## TASK MATERIAL:
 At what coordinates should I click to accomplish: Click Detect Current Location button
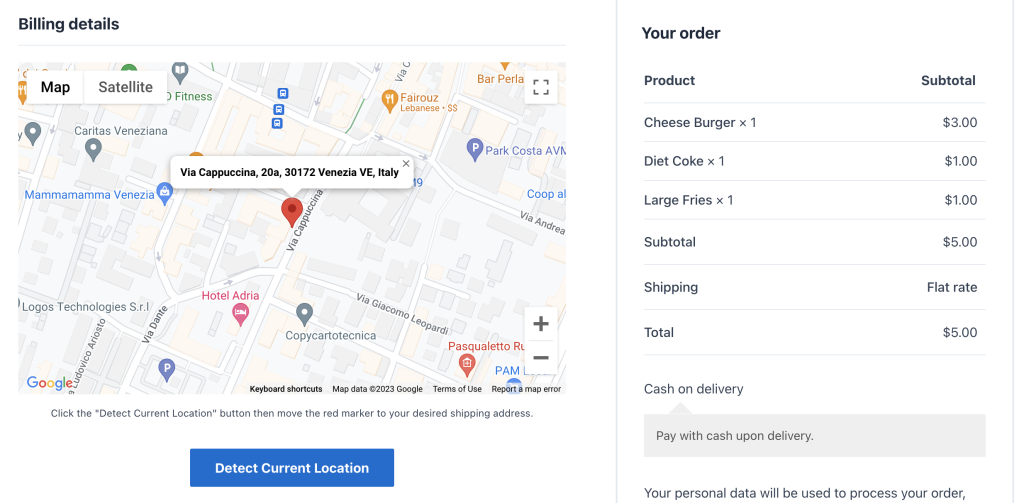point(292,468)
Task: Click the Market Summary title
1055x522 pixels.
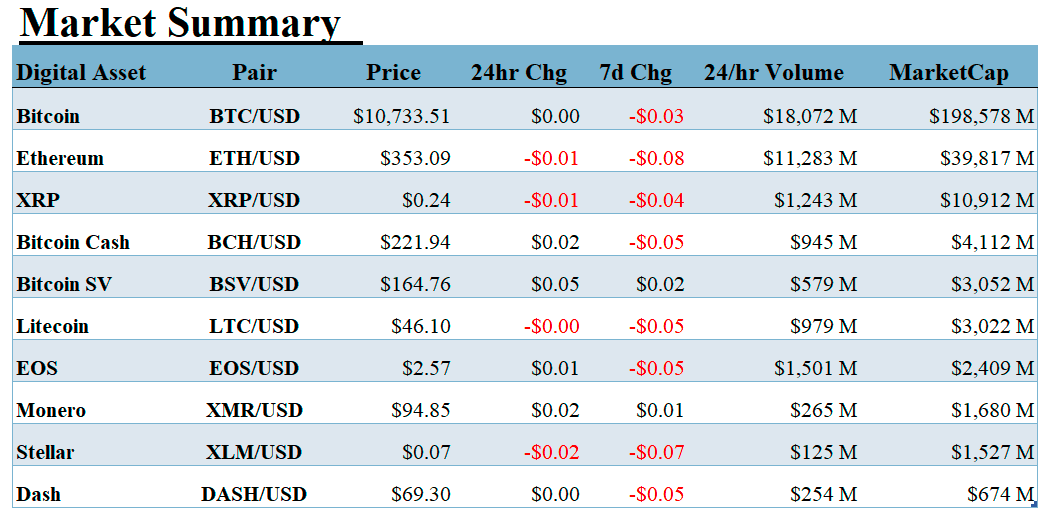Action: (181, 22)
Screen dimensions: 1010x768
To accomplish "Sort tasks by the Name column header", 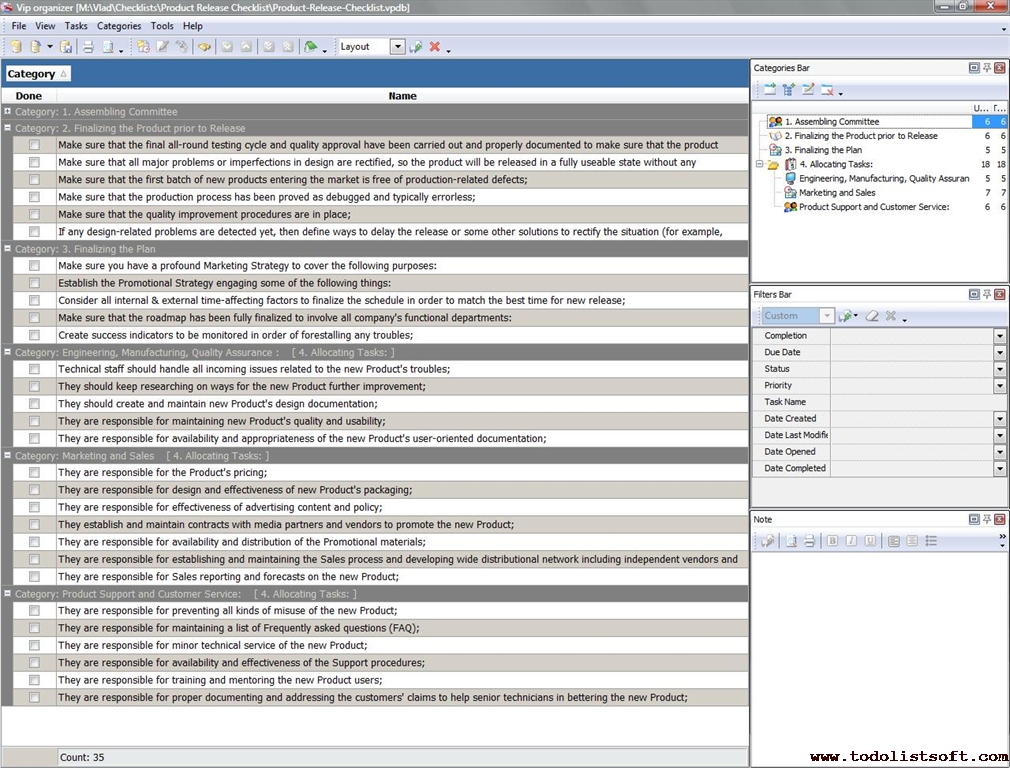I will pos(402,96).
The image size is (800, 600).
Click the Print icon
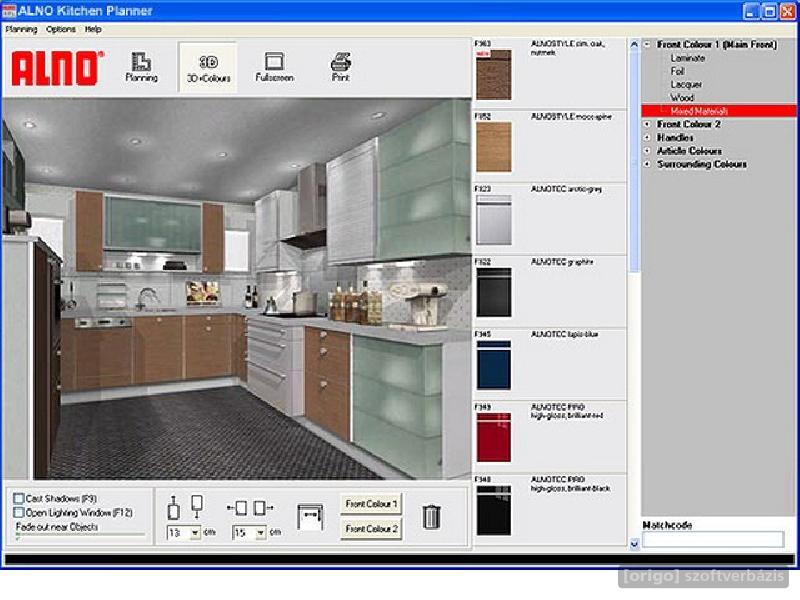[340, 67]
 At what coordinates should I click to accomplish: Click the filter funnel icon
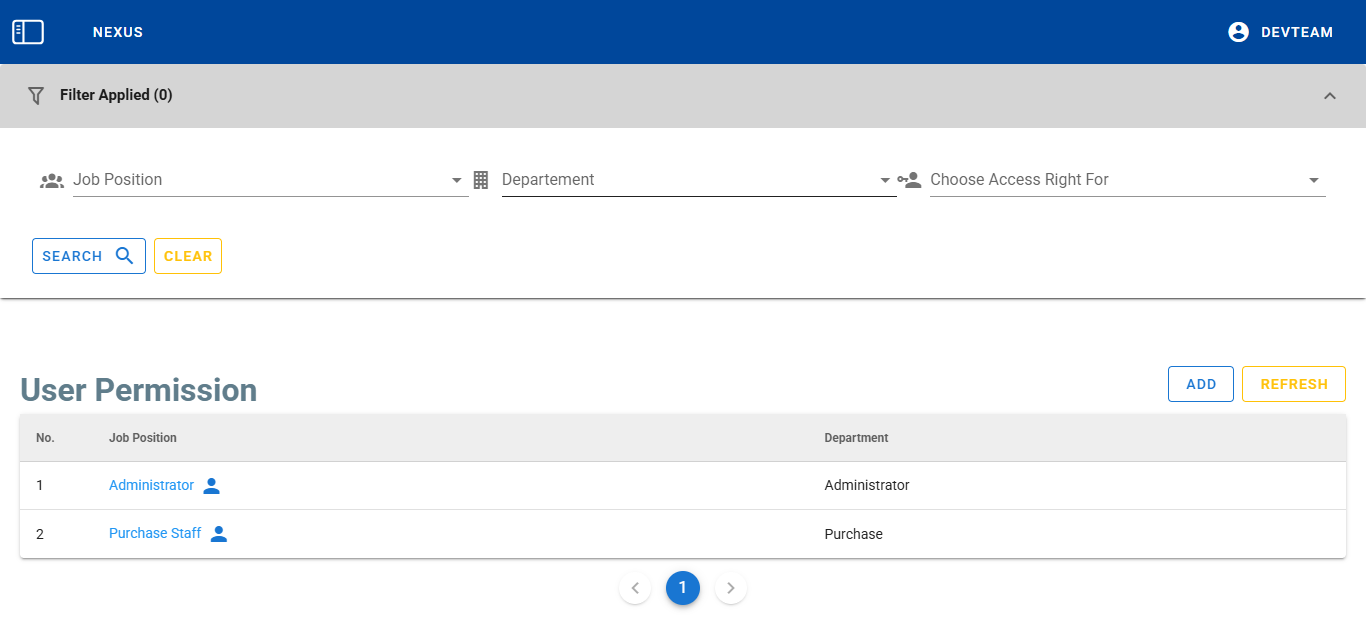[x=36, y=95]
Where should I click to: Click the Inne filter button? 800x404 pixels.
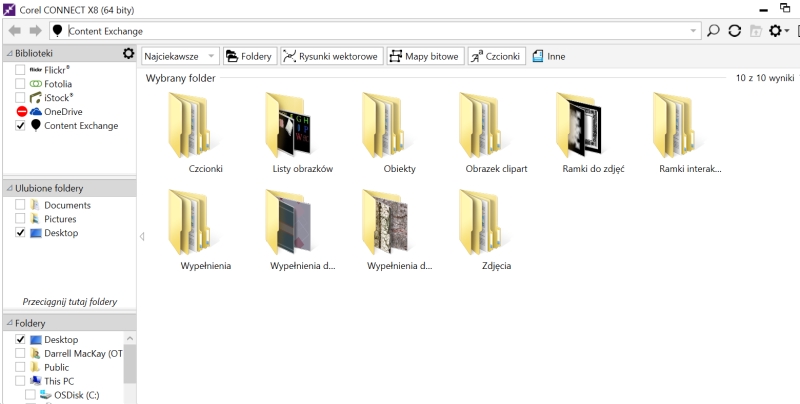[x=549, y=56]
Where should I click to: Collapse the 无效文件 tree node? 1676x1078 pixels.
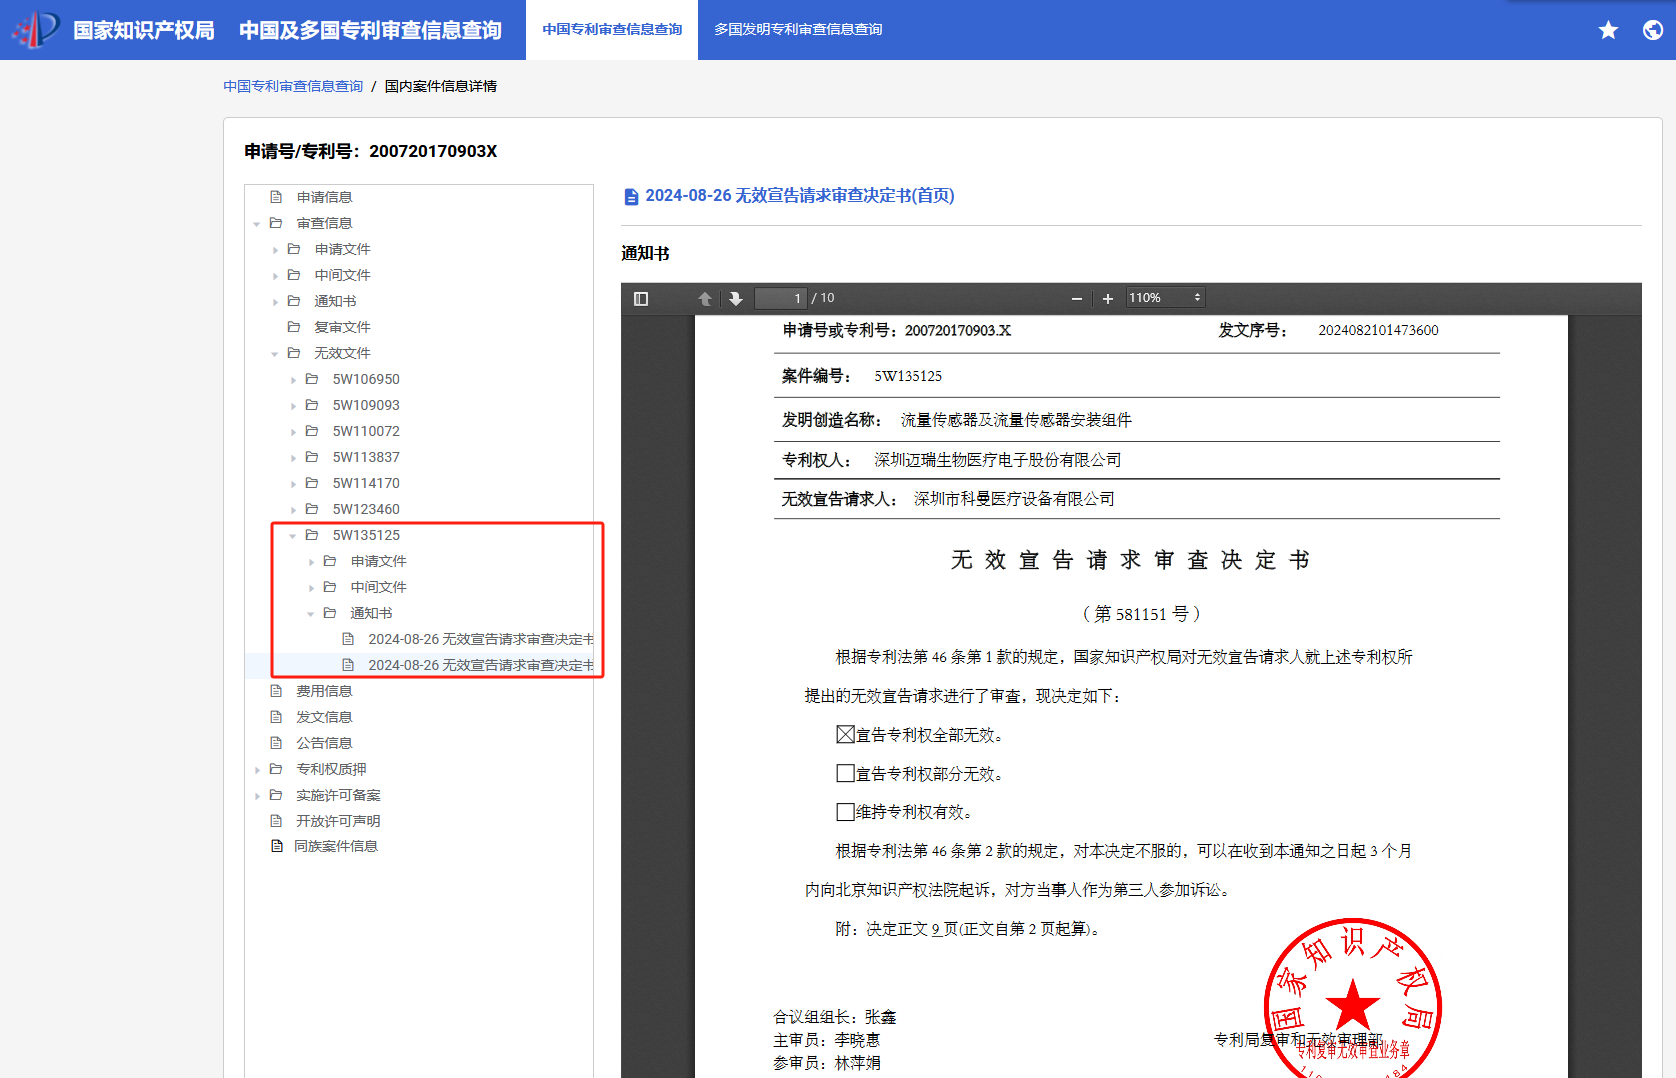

## WHAT TO PRODUCE:
Repeat the line that contains "At what coordinates should I click to accomplish: Click the" and each line after it, through the last line of the listing, exactly and alone; pictures stay out of the repeat.

## RESPONSE BELOW:
 At what coordinates should I click to accomplish: Click the filter funnel icon
[x=36, y=95]
Where should I click to: Click the Inne filter button? 800x404 pixels.
[x=549, y=56]
Where should I click to: Collapse the 无效文件 tree node? 1676x1078 pixels.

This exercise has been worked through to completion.